Task to complete → From the entries that follow, reproduce exactly and only the lines from the line with "Click the New" to the line with "This screenshot has height=944, width=1288.", endpoints included.
______
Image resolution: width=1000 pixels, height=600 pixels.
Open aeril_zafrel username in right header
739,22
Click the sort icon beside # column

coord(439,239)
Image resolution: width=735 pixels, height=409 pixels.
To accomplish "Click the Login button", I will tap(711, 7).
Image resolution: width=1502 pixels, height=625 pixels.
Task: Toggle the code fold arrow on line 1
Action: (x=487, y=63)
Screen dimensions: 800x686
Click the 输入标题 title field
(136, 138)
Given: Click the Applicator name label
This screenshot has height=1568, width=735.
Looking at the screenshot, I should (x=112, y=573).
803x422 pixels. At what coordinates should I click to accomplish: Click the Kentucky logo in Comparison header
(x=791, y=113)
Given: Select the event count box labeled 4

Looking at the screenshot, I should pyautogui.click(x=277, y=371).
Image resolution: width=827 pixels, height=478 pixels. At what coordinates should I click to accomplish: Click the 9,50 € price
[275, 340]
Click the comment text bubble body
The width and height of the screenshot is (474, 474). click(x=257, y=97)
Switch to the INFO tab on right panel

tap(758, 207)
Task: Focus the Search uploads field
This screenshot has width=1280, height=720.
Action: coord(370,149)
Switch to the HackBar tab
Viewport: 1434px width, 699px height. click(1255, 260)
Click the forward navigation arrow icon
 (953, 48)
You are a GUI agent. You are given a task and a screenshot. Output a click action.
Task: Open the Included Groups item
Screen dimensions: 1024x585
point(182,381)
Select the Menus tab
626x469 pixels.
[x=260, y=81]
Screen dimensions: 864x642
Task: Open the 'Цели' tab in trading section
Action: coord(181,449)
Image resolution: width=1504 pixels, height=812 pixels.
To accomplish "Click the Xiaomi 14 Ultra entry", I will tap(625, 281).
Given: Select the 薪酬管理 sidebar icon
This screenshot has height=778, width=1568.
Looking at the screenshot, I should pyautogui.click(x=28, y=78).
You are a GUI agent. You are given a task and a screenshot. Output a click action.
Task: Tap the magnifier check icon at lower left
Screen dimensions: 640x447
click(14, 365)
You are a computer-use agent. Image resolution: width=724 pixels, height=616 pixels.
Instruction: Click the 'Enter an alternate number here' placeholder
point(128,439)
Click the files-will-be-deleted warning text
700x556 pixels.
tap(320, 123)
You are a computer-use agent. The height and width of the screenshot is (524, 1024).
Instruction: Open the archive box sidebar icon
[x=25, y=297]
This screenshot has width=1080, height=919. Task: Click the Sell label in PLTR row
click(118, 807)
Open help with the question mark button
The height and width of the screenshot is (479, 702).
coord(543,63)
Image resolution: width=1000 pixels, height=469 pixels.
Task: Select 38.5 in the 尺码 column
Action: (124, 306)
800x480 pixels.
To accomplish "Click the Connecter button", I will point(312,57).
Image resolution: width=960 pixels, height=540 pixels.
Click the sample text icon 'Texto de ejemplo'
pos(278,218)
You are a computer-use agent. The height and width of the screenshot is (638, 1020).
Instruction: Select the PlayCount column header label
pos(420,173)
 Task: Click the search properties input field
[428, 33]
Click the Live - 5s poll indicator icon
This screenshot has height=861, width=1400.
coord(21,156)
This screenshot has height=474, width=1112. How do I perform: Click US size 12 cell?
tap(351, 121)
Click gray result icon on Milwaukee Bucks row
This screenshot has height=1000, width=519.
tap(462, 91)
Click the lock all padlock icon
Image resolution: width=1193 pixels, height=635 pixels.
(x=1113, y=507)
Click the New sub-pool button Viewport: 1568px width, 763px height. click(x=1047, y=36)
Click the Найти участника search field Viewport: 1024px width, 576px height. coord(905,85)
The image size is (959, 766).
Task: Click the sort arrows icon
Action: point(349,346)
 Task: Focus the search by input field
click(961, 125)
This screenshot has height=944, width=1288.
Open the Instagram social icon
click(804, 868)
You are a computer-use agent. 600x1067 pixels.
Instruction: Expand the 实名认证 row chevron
______
Written response →
Click the New sub-pool button Viewport: 1568px width, 763px height. click(x=1047, y=36)
Click the Найти участника search field Viewport: 1024px width, 576px height. coord(905,85)
The image size is (959, 766).
Task: Click the sort arrows icon
Action: point(349,346)
 Task: Focus the search by input field
click(961, 125)
This screenshot has height=944, width=1288.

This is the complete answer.